Die Arbeitspsychologin
Franziska Kößler forscht zum Thema Berufstätigkeit und Gesundheit
Infektion oder Jobverlust, was macht mehr Angst? Fühle ich mich durch kulturelle Vielfalt angeregt und bereichert? Solche Themen begleiten Franziska Kößlers wissenschaftlichen Alltag. Mit welchen Empfindungen Menschen ihrer Arbeit nachgehen und wie gesund sie dabei bleiben. Allgemein gesagt, steht im Zentrum ihres Forschungsinteresses, was der Beruf mit den Berufstätigen macht. Im Blick hat sie dabei nicht zuletzt die formal geringer Qualifizierten, schlechter Bezahlten, prekärer Beschäftigten. Reinigungskräfte etwa. Oder im Einzelhandel Angestellte.
Im Februar 2020 bezog Kößler ein Büro in der Rudower Chaussee als wissenschaft liche Mitarbeiterin am Lehrstuhl der Humboldt-Universität zu Berlin für Occupational Health Psychology, zu Deutsch etwa „Arbeitswelt und psychische Gesundheit“. Sie scheibt hier ihre Dissertation zu Ende, in der sie seit 2017 untersucht, wie kulturelle Diversität am Arbeitsplatz sich auf das seelische Befinden auswirkt, und forscht an weiteren Projekten.
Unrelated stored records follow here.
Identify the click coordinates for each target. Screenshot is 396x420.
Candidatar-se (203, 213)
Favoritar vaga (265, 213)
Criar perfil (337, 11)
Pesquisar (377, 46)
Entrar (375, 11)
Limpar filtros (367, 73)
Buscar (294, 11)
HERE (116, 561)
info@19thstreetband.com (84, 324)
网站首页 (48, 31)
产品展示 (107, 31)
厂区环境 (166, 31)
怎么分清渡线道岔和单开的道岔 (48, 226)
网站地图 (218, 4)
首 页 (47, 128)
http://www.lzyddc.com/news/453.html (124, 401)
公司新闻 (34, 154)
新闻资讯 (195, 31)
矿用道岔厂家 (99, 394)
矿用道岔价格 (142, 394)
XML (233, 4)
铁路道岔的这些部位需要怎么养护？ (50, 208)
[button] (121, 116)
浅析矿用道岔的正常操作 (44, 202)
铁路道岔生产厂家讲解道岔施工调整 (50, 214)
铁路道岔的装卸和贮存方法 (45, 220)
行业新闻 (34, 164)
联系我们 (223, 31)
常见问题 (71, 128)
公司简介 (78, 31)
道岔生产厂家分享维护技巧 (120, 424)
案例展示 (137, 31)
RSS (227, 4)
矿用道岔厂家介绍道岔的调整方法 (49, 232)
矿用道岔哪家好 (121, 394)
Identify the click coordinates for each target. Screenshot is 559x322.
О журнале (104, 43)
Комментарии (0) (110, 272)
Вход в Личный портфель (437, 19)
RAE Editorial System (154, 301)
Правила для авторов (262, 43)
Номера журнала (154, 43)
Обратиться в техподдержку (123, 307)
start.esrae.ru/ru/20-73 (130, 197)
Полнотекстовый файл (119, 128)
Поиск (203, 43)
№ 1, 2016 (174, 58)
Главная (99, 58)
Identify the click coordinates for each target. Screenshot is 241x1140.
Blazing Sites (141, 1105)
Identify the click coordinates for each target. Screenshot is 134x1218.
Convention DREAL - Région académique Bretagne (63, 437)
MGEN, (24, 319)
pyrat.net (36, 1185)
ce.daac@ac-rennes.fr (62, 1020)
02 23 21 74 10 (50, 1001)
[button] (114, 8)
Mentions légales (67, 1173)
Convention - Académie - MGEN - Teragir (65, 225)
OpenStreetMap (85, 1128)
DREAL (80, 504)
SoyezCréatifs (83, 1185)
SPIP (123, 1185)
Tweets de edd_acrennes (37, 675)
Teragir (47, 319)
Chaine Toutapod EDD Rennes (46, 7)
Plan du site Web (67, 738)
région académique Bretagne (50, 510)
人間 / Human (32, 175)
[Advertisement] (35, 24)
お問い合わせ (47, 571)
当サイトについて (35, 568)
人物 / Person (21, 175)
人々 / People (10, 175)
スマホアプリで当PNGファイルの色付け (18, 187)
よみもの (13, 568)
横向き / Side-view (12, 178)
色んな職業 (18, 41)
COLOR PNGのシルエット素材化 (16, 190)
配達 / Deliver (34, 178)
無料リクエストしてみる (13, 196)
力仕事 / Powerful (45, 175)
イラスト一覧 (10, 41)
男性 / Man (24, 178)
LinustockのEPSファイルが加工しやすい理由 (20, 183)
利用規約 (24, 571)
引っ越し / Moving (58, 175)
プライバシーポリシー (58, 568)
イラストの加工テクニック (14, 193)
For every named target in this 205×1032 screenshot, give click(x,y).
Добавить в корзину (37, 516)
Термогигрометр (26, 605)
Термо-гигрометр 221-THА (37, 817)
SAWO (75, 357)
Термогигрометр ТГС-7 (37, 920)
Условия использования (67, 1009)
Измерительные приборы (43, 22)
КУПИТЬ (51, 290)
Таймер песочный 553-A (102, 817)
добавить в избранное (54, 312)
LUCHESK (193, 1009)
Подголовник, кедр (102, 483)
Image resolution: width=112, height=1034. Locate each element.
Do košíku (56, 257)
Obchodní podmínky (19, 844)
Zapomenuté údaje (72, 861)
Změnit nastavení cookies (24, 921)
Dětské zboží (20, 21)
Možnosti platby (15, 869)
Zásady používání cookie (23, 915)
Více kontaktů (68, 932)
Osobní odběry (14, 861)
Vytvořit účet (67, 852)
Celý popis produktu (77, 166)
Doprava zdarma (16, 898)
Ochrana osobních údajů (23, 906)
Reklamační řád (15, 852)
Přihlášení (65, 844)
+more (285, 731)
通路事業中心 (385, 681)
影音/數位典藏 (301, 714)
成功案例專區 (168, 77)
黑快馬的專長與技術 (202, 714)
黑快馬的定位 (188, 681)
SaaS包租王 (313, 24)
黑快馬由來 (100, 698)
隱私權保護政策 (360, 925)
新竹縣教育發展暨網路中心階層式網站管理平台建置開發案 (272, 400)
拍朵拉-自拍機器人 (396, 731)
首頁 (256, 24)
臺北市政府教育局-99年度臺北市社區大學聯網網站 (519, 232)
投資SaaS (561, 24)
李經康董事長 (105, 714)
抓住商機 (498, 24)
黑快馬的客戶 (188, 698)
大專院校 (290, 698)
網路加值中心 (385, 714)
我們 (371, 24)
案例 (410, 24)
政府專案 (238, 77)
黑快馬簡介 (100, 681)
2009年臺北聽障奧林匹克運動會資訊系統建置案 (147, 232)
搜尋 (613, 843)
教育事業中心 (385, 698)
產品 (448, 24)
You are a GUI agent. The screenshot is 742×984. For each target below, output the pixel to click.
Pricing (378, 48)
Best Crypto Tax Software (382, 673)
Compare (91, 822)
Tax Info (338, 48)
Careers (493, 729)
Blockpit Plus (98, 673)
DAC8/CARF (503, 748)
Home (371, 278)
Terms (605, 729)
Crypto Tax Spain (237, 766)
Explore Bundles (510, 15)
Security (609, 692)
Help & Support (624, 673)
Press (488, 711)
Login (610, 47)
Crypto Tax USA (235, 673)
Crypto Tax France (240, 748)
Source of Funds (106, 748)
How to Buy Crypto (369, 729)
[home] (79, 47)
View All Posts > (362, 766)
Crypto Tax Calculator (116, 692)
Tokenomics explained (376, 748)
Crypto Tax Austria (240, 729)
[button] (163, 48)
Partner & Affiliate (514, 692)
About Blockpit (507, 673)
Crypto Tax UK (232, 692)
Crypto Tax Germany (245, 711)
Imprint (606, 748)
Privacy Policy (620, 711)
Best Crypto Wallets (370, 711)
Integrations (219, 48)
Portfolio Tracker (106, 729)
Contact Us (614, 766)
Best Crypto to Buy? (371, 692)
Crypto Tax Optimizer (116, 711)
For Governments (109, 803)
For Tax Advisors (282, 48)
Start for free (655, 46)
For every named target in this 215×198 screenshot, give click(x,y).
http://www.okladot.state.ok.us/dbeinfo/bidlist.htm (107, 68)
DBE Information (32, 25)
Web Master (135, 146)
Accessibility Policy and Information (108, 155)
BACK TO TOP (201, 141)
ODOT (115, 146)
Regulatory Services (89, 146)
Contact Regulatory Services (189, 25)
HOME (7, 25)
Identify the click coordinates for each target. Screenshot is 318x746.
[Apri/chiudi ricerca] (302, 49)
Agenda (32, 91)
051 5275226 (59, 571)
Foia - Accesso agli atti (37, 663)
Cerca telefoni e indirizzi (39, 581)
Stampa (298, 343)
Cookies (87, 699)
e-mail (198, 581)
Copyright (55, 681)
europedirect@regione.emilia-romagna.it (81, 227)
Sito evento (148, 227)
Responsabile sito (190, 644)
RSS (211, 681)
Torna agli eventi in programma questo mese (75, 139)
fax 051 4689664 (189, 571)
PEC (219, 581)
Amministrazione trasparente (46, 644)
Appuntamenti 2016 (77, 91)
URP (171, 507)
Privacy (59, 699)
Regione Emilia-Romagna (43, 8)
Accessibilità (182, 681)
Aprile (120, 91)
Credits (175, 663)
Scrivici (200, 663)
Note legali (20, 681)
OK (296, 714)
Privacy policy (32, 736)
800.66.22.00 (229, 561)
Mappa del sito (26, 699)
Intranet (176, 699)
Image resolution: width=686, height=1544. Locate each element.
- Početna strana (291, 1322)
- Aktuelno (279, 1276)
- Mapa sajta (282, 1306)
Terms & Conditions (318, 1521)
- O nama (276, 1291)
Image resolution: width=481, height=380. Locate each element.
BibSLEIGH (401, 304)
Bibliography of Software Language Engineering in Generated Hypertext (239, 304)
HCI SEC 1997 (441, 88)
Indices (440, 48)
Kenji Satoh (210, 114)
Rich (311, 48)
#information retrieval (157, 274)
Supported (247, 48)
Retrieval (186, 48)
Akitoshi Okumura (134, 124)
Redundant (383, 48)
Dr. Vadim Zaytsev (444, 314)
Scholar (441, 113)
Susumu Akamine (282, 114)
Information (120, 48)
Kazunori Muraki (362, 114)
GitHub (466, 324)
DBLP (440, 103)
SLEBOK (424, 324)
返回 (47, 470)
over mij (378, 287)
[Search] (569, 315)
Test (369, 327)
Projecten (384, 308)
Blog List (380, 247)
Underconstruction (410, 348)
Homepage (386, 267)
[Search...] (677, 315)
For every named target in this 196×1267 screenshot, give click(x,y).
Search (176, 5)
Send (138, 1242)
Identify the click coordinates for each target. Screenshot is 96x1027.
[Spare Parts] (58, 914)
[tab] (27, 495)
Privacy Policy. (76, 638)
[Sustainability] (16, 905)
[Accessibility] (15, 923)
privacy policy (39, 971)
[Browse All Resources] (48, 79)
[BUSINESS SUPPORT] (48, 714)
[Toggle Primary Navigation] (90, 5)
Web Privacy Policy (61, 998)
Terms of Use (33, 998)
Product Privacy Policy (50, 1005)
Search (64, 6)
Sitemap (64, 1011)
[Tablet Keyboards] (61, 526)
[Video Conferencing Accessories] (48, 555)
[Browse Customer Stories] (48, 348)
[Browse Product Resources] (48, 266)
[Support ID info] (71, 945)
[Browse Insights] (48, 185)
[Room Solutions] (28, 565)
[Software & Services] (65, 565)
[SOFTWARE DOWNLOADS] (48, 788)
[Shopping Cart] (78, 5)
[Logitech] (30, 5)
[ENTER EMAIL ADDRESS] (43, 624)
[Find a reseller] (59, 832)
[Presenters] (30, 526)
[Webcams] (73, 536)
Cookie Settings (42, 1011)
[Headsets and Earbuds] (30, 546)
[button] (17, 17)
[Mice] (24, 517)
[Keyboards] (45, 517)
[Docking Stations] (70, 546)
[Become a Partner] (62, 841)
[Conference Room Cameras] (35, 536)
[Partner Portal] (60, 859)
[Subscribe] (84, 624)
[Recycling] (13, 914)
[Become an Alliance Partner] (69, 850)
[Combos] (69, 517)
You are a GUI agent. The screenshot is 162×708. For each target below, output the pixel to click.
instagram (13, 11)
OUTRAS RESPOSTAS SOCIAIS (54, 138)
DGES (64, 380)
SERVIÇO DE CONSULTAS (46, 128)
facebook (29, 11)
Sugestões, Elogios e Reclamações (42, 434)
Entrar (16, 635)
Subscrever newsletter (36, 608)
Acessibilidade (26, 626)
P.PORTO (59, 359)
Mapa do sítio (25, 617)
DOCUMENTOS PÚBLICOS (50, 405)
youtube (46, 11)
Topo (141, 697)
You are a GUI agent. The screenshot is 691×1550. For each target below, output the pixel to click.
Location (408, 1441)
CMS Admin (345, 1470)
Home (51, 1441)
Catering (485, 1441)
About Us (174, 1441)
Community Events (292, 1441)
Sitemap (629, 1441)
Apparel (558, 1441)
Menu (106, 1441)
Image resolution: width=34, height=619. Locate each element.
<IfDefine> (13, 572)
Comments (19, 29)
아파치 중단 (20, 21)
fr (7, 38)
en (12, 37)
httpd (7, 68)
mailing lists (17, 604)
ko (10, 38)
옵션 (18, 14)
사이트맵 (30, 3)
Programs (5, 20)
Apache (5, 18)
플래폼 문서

Zuletzt ist sie der Frage nachgegangen, wie nichtmedizinisch Beschäftigte in Krankenhäusern, Küchenpersonal oder Angehörige von Putzkolonnen mit dem an ihrem Arbeitsplatz erhöhten Coronarisiko zurechtkommen. Denken sie an Kündigung? Oder nehmen sie die Infektionsgefahr in Kauf, weil sie finanziell auf den Job angewiesen sind? Die Studie ziele, so Kößler, auch darauf ab, Empfehlungen für einen besseren Infektionsschutz der Betroffenen zu formulieren.
An ihrem bayerischen Gymnasium hatte sich die heute 29-Jährige noch eine Zukunft als Künstlerin ausgemalt, dann in Freiburg zunächst Kindheitspädagogik studiert. Zur Psychologie fand sie an der Universität in Innsbruck, anfangs mit dem Ziel, Therapeutin zu werden. Mit einer Bachelorarbeit über Partizipation im Betrieb ließ sie sich dann aufs Feld der Arbeitspsychologie locken. Und stellte fest: „Es gibt da auch coole Themen.“
Den Weg zur Dissertation ebnete nach dem Masterstudium in Heidelberg ein Praktikum bei der Antidiskriminierungsstelle des Bundes. Hier ergab sich 2016 der Kontakt zum Berliner Wissenschaftszentrum und einem Promotionskolleg, das ihr für drei Jahre einen akademischen Ankerplatz bot. Nächste Station im Lebenslauf wurde Adlershof. Das Büro in der Rudower Chaussee hat sie allerdings nur in den ersten vier Wochen regelmäßig gesehen und erlebt seither einen Großteil des Forschungsalltags zu Hause im Wedding. Einerseits erübrigen sich Anfahrten, worüber sie „nicht so böse“ ist. Andererseits vermisst sie die Kolleginnen.
Corona hat zudem durch manches einen Strich gemacht, was ihr lieb war, Reisen, Konzerte. Spaziergänge mit dem Hund füllen jetzt die Freizeit. Was im Übrigen den Berufswunsch ihrer Jugend betrifft, der hat sich, so sieht es Kößler, in verwandelter Form erfüllt: „Wissenschaftliche Arbeit ist so ähnlich wie Kunst.“ Auch hier müsse man „neue Dinge abbilden“. Kreatives Schaffen, das ist es, was das eine mit dem anderen verbindet.